What is being asked:
Find each line of the entries with the string "agent", please, and copy it.

Data for this task:

--------------------------------------------------

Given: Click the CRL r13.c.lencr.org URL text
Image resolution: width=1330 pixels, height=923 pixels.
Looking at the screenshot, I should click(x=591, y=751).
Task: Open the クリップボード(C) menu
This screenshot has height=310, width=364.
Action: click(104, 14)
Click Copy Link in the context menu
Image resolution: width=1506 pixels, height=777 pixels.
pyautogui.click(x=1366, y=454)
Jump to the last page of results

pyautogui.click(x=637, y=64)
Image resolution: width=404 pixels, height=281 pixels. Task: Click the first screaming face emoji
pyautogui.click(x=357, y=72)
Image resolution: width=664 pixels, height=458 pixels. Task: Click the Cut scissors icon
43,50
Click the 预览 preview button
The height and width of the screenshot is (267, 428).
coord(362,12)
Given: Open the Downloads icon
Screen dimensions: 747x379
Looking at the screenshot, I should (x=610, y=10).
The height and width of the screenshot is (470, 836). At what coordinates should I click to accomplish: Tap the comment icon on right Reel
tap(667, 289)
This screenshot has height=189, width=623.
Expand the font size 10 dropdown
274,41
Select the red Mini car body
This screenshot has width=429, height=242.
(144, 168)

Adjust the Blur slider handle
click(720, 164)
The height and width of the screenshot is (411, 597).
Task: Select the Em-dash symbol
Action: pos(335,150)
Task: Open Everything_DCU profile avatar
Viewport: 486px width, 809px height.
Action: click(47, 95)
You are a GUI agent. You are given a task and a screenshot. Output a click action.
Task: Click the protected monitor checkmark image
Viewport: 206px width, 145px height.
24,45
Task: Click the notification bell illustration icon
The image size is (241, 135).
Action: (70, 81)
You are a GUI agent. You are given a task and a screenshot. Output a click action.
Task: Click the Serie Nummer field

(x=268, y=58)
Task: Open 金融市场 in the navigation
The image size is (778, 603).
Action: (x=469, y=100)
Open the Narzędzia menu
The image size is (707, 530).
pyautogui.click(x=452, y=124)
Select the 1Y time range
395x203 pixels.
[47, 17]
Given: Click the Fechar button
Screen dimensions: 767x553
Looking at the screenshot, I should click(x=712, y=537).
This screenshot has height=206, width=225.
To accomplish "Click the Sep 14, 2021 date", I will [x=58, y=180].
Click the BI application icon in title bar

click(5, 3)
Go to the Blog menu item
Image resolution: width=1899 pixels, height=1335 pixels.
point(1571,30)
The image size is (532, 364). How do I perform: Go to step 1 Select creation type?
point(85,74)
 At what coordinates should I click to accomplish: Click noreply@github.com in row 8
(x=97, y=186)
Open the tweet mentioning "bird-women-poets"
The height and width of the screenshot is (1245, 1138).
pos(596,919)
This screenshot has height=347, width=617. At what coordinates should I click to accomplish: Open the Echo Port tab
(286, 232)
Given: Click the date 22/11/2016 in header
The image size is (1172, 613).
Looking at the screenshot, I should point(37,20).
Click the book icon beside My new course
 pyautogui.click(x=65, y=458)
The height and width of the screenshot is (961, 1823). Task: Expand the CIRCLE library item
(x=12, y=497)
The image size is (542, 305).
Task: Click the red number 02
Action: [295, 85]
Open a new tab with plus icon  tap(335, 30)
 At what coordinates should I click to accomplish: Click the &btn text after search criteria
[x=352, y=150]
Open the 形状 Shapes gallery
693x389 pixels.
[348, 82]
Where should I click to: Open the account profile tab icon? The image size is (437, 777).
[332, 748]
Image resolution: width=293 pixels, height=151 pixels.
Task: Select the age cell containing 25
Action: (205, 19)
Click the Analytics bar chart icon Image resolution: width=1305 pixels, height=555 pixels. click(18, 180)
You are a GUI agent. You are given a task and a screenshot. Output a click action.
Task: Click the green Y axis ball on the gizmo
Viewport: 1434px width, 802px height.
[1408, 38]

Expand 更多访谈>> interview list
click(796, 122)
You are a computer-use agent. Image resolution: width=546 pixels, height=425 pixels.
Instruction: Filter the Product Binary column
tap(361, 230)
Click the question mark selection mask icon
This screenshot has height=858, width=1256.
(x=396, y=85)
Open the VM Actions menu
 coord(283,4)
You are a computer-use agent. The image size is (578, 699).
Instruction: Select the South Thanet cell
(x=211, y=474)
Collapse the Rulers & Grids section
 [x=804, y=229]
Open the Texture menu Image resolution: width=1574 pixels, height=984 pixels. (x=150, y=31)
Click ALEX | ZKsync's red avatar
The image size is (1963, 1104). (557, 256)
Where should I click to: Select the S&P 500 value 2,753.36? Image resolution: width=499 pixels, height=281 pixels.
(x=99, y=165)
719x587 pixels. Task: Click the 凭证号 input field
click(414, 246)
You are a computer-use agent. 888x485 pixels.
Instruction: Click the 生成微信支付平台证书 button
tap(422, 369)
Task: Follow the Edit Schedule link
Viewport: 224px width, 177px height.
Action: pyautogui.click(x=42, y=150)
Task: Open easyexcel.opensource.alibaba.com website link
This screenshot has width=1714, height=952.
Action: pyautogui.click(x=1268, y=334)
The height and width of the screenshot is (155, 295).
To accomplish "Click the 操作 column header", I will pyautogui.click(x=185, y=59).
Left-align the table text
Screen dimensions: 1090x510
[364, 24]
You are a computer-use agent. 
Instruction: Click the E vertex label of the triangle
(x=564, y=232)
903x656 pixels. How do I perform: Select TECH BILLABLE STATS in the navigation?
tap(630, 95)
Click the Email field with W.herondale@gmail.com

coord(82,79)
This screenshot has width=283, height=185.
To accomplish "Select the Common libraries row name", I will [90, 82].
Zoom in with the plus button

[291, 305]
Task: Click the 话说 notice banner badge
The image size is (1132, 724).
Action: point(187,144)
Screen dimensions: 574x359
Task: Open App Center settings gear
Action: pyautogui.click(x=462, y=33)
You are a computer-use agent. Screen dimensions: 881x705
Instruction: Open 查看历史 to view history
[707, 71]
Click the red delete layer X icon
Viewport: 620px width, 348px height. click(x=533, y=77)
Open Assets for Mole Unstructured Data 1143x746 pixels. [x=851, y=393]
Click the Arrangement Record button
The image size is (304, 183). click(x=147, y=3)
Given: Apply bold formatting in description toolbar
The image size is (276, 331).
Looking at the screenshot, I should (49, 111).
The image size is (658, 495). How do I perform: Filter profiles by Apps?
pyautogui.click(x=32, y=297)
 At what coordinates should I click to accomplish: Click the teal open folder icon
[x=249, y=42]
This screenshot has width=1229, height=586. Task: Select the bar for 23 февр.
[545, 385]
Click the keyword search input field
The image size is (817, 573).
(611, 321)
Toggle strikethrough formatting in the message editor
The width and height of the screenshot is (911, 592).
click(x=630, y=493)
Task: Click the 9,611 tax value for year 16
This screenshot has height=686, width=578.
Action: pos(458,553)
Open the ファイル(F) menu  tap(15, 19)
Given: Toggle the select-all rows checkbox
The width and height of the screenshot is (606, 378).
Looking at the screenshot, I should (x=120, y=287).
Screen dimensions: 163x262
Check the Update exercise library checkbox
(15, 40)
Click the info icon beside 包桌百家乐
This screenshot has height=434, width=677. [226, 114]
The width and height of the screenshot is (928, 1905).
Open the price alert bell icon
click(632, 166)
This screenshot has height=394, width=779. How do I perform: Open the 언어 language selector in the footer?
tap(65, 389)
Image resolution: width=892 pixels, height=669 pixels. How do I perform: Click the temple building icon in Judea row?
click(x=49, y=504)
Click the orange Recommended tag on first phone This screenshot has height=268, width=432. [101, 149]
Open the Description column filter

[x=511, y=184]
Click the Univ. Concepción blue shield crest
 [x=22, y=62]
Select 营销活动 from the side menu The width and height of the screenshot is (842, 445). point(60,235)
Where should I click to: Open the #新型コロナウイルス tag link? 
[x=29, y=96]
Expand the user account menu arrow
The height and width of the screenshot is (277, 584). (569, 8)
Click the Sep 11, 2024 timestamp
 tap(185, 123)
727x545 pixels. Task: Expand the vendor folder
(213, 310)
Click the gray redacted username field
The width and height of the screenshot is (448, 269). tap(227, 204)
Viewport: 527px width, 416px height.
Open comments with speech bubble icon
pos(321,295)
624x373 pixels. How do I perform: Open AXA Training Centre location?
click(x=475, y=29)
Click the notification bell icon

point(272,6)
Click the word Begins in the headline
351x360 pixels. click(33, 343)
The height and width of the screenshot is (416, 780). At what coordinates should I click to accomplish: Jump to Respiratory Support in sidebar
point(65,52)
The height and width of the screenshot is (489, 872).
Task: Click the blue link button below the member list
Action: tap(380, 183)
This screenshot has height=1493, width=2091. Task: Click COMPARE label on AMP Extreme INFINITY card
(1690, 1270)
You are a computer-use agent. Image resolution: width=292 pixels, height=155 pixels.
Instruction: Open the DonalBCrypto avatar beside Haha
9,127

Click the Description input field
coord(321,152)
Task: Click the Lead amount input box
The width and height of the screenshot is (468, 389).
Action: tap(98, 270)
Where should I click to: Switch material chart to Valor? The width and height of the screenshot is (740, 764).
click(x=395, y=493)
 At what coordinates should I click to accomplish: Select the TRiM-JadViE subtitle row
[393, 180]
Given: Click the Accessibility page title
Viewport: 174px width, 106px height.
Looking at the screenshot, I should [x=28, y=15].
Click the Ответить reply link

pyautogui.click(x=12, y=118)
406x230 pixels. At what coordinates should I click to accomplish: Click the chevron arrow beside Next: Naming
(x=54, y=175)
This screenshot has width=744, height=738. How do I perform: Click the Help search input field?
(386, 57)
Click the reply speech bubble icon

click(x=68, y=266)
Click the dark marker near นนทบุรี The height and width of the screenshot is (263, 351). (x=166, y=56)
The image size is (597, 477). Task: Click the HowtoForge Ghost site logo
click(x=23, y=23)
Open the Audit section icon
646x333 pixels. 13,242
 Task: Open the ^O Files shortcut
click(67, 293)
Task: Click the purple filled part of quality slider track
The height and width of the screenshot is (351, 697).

--------------------------------------------------

Response below:
You are a GUI agent. You are given a task and a screenshot. Output a click action.
You are a GUI agent. You are given a task and a screenshot. Output a click action.
You are a GUI agent. You are given a task and a screenshot. Output a click action.
You are a computer-use agent. Image resolution: width=546 pixels, height=425 pixels.
You are a computer-use agent. The image size is (578, 699).
You are a computer-use agent. 888x485 pixels.
You are a computer-use agent. 
You are a computer-use agent. Screen dimensions: 881x705
You are a computer-use agent. Image resolution: width=292 pixels, height=155 pixels.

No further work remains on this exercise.